The confluence of events that conspire to keep people in Los Angeles also includes tremendously high unemployment: LA County’s rate was 11.2% in 2012, among the nation’s highest. Plus, the recession led to an 8% drop in emergency shelters because they no longer had the funds to operate. There are around 16,000 beds for all of the homeless in Los Angeles. Combine that with the fact that because the economy is improving in certain sectors, rents have increased which puts apartments out of reach for many, even if they have jobs.
Now when I read stories about the homeless, I put actual faces to the story: Daniel from yesterday: Willie from earlier this year, Michael from May, Cheryl from April... and a number of others. I worry about them in this heat. Willie is the only one I’ve seen again since I gave him money. He was in a motorized scooter and for weeks I didn’t see him in his usual spot, but then a few weeks ago, I saw him from a distance rolling down the street. I felt a sense of relief that he was still safe.
Los Angeles is a great city, but a city is truly only as good as its poorest and disenfranchised and Los Angeles simply has to do better.
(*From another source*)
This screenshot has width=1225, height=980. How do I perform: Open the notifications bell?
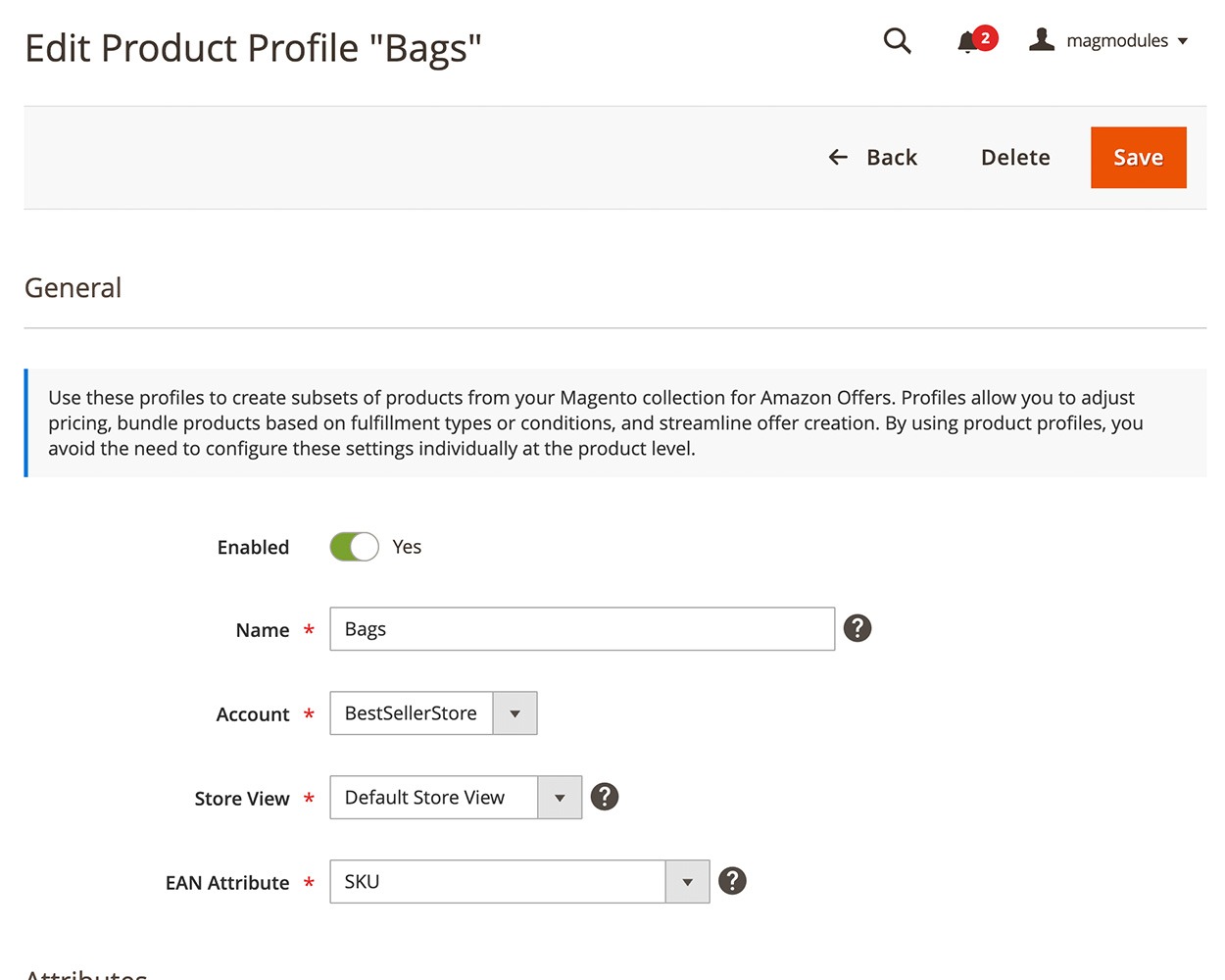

According to the Los Angeles Youth Network, which works with homeless youth, there are more than 9,000 homeless youth in Los Angeles. You don’t need to use your imagination much to realize what life is like for them and what they must resort to to get food and shelter.
LAYN operates emergency shelters, group homes, and transitional housing, as well as provides a multitude of services for homeless youth, including reunification therapy for teens and their parents.
Today’s $10 goes to LAYN because 9,000 homeless teens in the whole country is 9,000 too many, forget about for one county.